◆ RECORDS FOR THE TASK ◆

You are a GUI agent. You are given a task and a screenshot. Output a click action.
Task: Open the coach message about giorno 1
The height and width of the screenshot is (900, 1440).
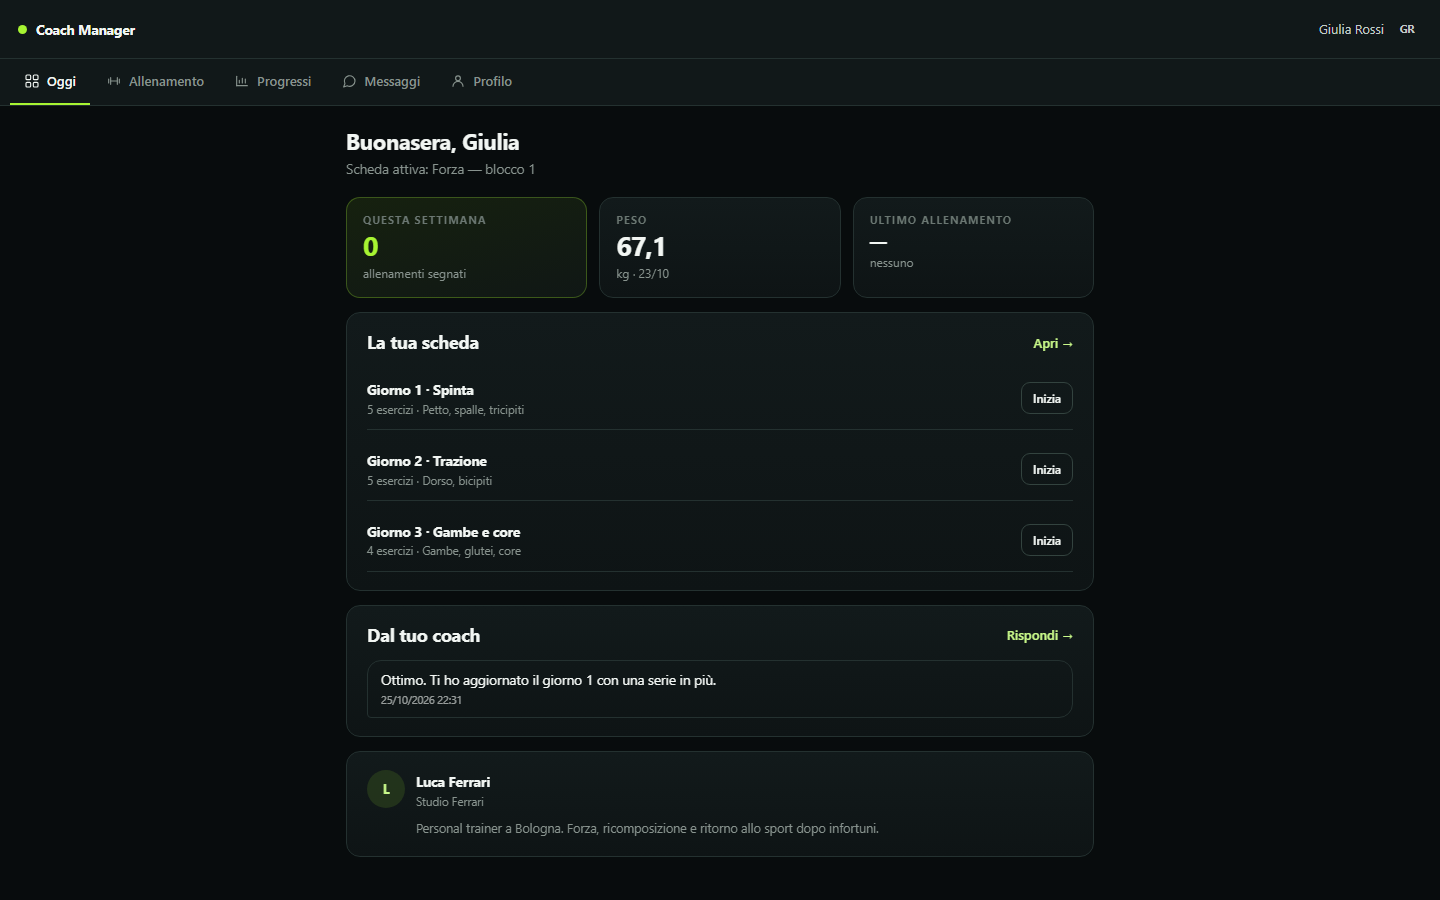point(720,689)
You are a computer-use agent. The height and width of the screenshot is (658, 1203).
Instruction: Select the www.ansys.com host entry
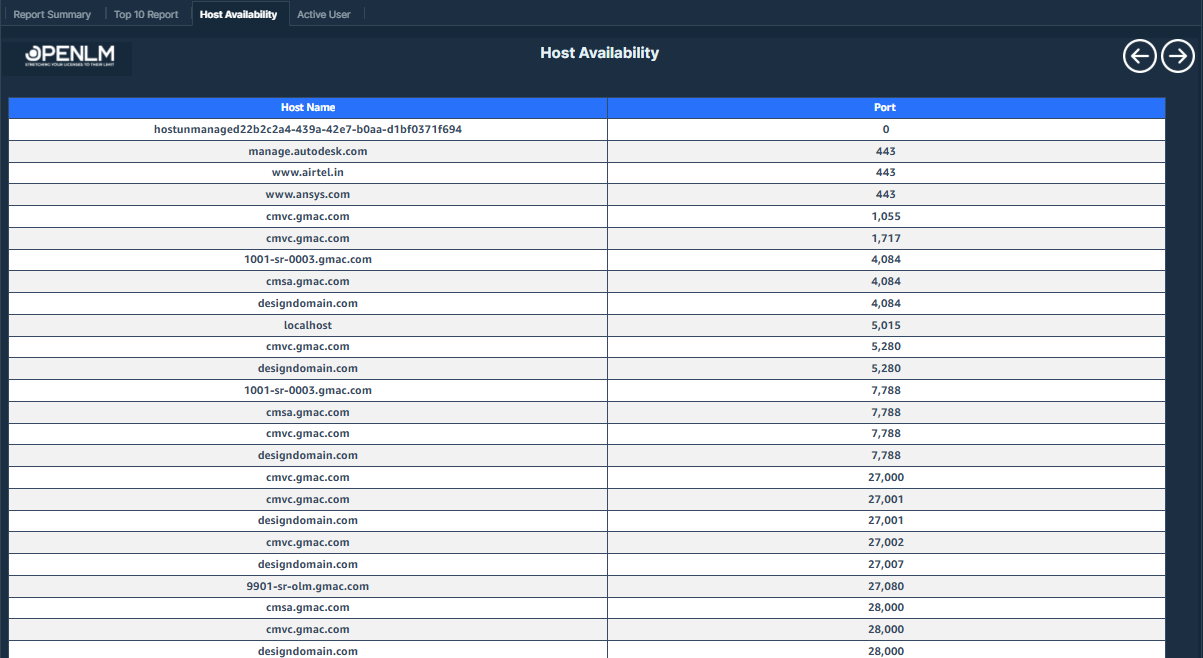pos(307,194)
* * *
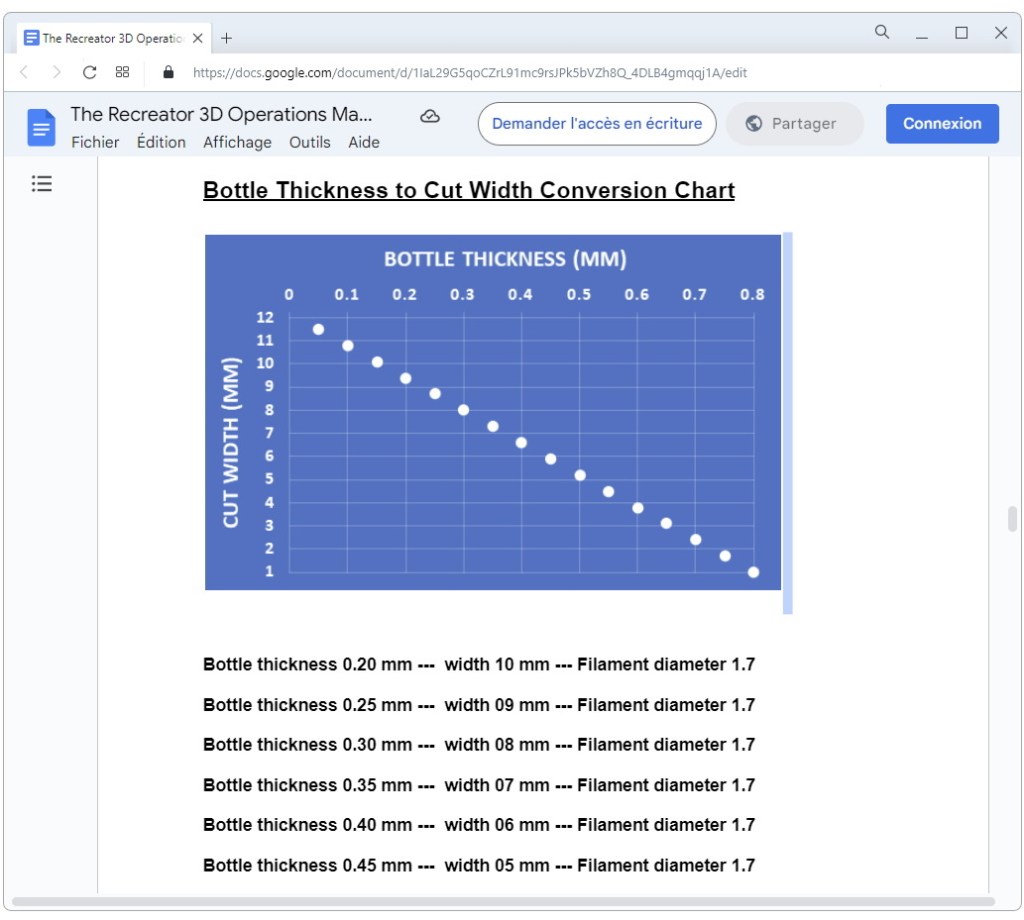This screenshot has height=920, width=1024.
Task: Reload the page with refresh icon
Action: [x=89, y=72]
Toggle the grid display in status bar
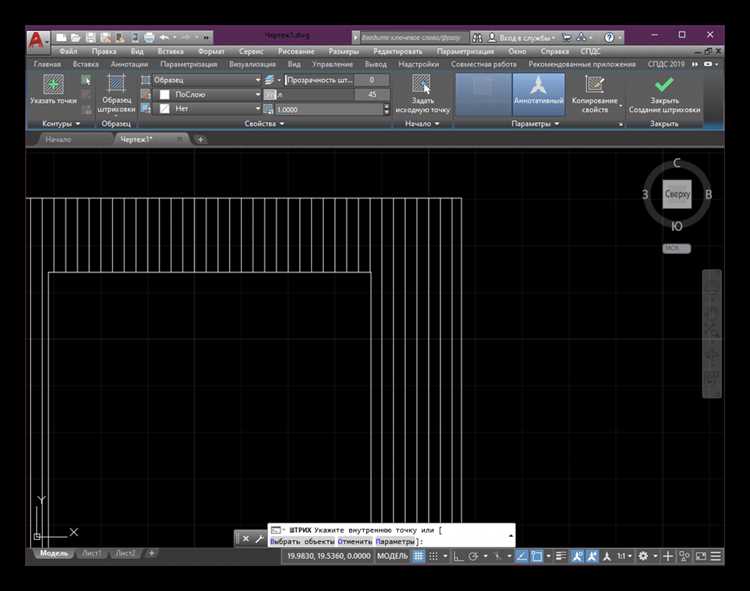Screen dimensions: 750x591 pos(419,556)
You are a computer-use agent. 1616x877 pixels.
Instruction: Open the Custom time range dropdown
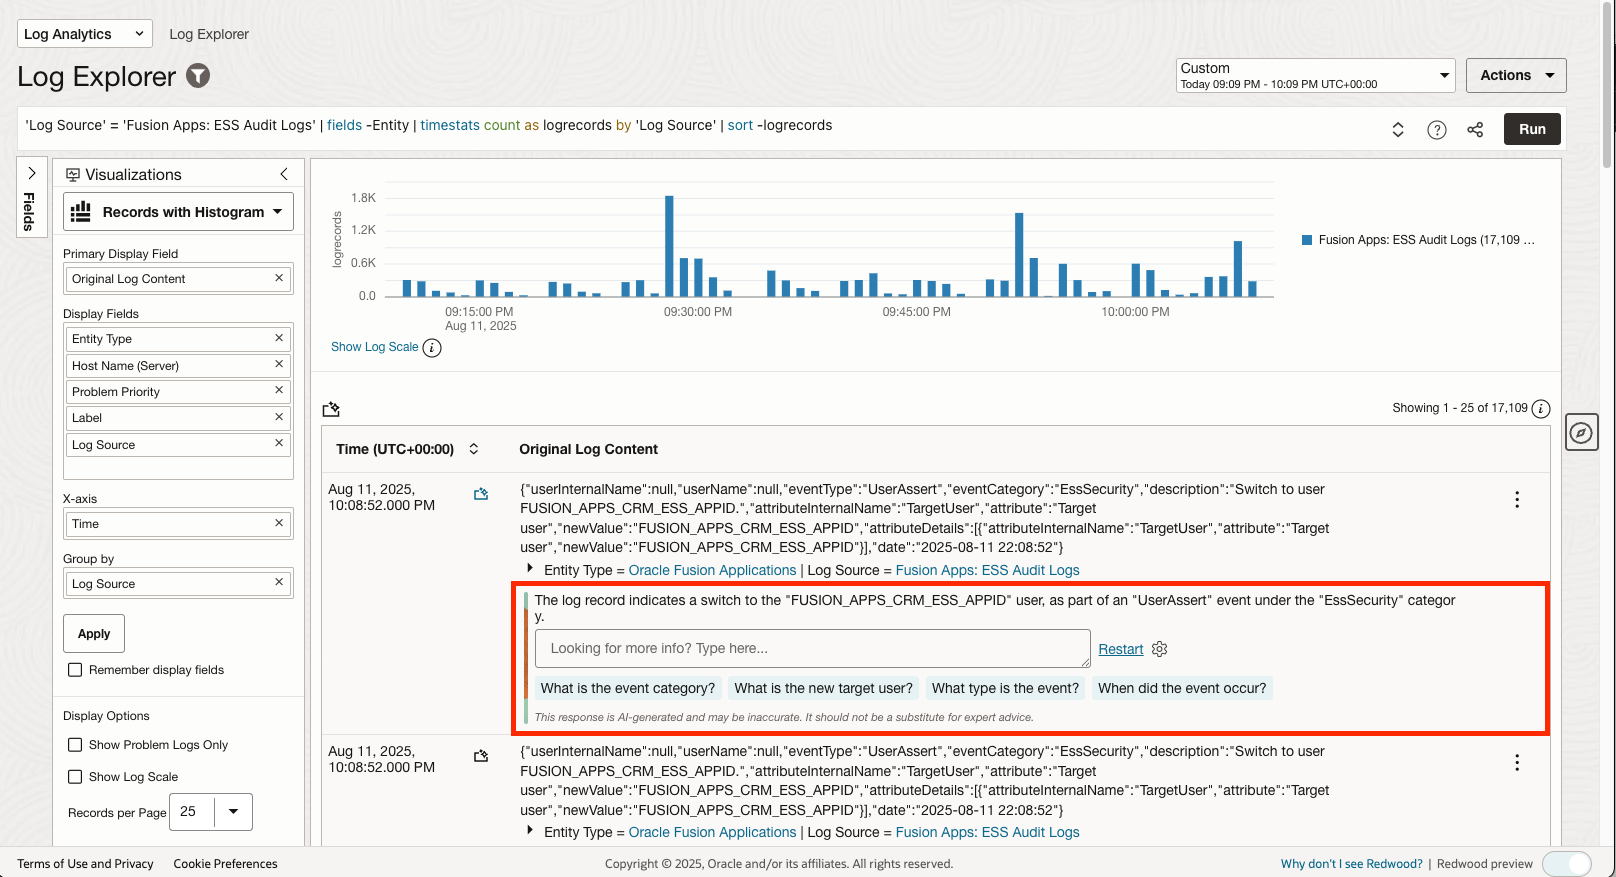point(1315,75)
...
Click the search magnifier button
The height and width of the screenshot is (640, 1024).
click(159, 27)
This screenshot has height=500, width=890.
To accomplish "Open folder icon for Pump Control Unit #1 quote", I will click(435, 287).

◆ SET EXERCISE ◆
Copy the lines of the listing above word for word, starting at the line that contains "Toggle the grid display in status bar" and ending at the line that contains "point(1315,75)", with both of those lines included. Leave the pictures out of your answer.

◆ SOLVED EXERCISE ◆
Toggle the grid display in status bar
Screen dimensions: 750x591 pos(419,556)
You are a computer-use agent. 1616x877 pixels.
Instruction: Open the Custom time range dropdown
point(1315,75)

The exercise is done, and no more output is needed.